A cet égard, il y a d’abord lieu de souligner que contrairement à ce que semble suggérer la partie étatique dans le cadre de son mémoire en réponse, les faits invoqués par la demanderesse ne peuvent pas être qualifiés d’être d’une gravité insignifiante, alors que la demanderesse explique que depuis 2004, le comportement de son dernier concubin a été de plus en plus violent, et ce tant à son égard qu’à celui de ses deux enfants mineurs. Il ressort du récit circonstancié de la demanderesse, qu’elle-même et ses enfants ont subi des violences et menaces quotidiennes de la part du concubin de cette dernière, qui n’a pas non plus mis fin à son comportement une fois qu’elle avait quitté le domicile commun. La demanderesse a encore expliqué que son concubin a régulièrement, à raison de plusieurs fois par mois, ramené à la maison des camarades à lui, en l’obligeant à avoir des relations sexuelles avec ces derniers dans la même chambre où étaient couchés les enfants, terrorisés par le fait de devoir assister à ces viols.
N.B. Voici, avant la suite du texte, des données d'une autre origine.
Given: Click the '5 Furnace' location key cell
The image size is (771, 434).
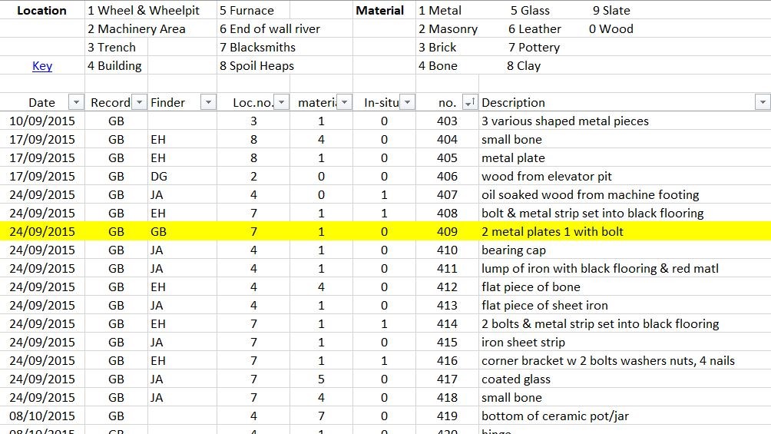Looking at the screenshot, I should [247, 11].
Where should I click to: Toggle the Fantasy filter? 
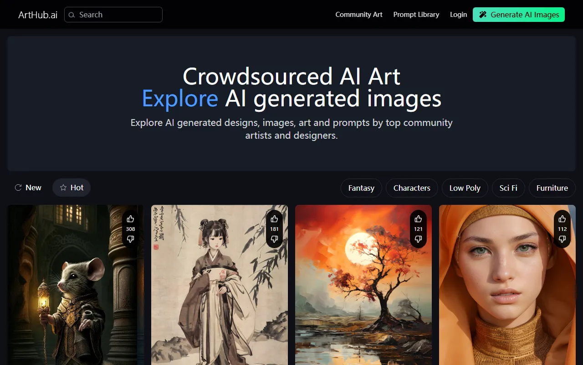361,188
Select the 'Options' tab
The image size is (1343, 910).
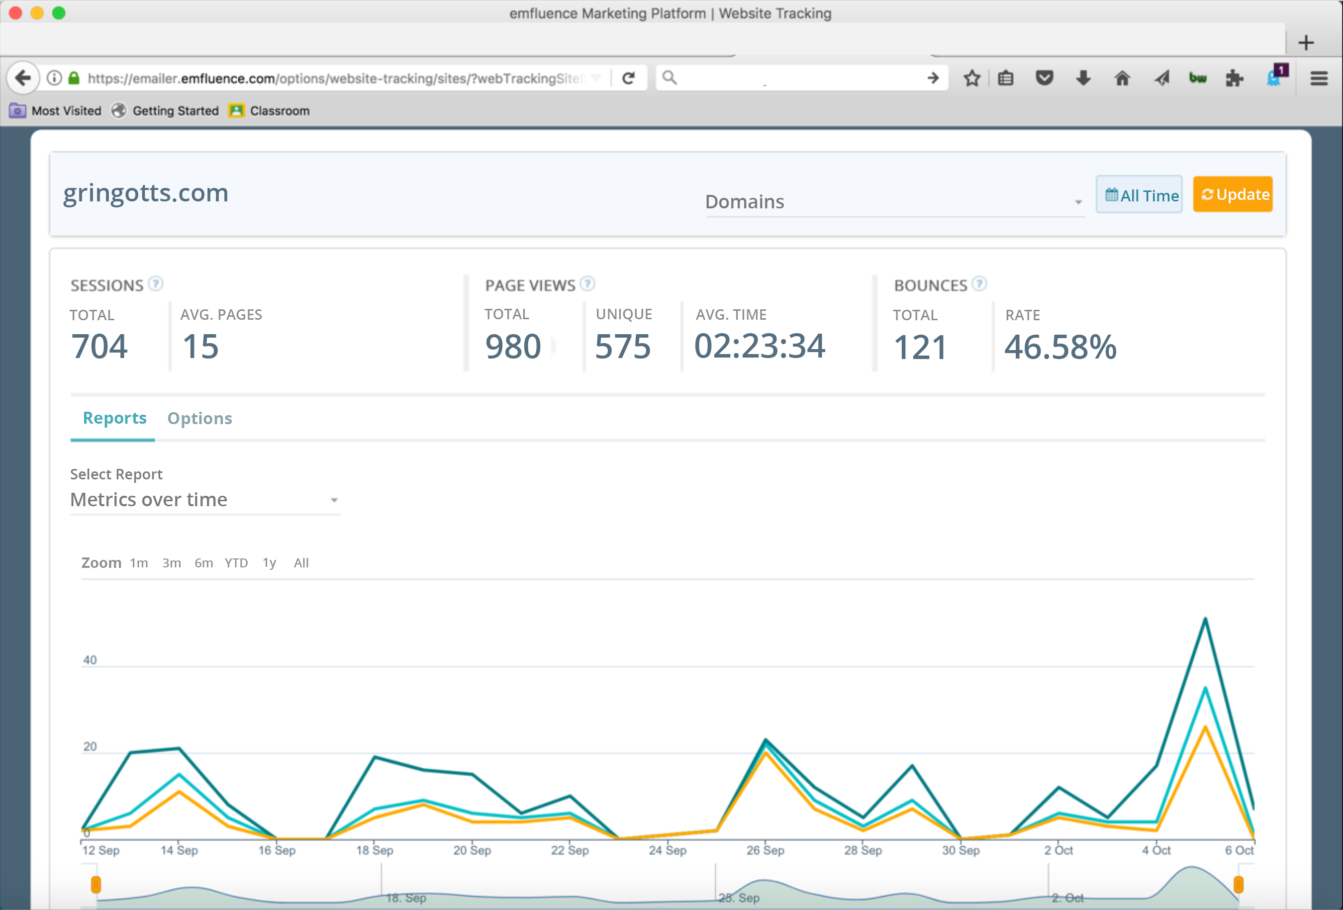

S’il n’est effectivement pas aisé de suivre la demanderesse en ce qu’elle prétend que ces actes de violence domestique seraient motivés par son appartenance à l’ethnie minoritaire des Rom, il résulte néanmoins des explications, non autrement contestées de cette dernière, que la mauvaise volonté de la part des policiers à lui venir en aide de manière efficace a été souvent ouvertement motivée par son appartenance ethnique. Ainsi, comme l’explique la demanderesse dans son récit, la police locale a refusé de donner une suite à ses appels en arguant qu’il s’agissait « d’une affaire de Roms ». Appelés à la maison pour mettre fin aux agressions de la part du concubin, les policiers, au lieu de s’occuper de ce dernier, ont invité la demanderesse de laisser ses enfants sur place et de faire un tour dehors pour se calmer. Ils ont ensuite amené la demanderesse au commissariat de police où elle a été assignée à prendre place sur un banc, sans qu’elle ne fut jamais entendue sur l’incident en cause. Lorsque, sans nouvelles quant aux suites y réservées par la police, la demanderesse s’est ouvertement fait des soucis au sujet de ses enfants, elle a dû essuyer une remarque d’un policier s’étonnant qu’une Rom était capable de s’inquiéter au sujet de ses enfants. Au moment de l’intervention de la police suite un des viols, cette dernière indiqua à la demanderesse qu’elle aurait eu ce qu’elle aurait cherché.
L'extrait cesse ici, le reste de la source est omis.